• Dataset entries:
»»

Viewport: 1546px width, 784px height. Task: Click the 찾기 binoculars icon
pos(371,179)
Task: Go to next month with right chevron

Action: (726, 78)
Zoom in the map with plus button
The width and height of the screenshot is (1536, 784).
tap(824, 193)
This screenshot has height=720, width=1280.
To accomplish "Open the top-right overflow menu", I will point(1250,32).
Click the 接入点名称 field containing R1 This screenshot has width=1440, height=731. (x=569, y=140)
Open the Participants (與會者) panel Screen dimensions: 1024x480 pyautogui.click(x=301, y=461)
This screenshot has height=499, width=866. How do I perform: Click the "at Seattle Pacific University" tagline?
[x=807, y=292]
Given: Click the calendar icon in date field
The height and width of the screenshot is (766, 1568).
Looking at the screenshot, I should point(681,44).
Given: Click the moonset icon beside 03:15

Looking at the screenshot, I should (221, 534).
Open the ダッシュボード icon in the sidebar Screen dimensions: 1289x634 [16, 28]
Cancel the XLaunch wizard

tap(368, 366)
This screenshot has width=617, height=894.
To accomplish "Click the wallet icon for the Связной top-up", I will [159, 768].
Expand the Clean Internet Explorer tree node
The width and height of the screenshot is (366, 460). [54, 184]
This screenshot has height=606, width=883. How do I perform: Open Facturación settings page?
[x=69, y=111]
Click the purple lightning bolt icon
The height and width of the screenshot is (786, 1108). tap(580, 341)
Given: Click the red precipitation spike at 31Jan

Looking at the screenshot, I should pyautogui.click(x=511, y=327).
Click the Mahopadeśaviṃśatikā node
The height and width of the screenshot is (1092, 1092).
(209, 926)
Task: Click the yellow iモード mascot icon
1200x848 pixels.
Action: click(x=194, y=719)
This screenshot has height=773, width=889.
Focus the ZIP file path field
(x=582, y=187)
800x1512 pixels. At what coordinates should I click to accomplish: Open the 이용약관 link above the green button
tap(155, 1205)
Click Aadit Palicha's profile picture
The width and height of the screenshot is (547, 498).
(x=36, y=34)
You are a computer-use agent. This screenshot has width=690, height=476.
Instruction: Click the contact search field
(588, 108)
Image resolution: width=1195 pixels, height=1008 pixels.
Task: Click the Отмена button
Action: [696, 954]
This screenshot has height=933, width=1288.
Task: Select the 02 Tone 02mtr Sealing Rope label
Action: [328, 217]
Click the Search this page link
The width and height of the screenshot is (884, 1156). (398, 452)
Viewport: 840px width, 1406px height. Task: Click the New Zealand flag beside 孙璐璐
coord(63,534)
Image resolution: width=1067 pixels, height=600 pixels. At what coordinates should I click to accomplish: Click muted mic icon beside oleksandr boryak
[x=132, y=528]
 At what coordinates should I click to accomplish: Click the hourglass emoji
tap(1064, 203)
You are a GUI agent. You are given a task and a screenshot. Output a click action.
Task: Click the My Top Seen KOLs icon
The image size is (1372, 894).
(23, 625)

««

• Task goal: In the listing above, find the line with "The height and width of the screenshot is (1092, 1092)." and the line with "You are a computer-use", then print exactly those lines and every line between them.

• Response area:
The height and width of the screenshot is (1092, 1092).
(209, 926)
Task: Click the yellow iモード mascot icon
1200x848 pixels.
Action: click(x=194, y=719)
This screenshot has height=773, width=889.
Focus the ZIP file path field
(x=582, y=187)
800x1512 pixels. At what coordinates should I click to accomplish: Open the 이용약관 link above the green button
tap(155, 1205)
Click Aadit Palicha's profile picture
The width and height of the screenshot is (547, 498).
(x=36, y=34)
You are a computer-use agent. This screenshot has width=690, height=476.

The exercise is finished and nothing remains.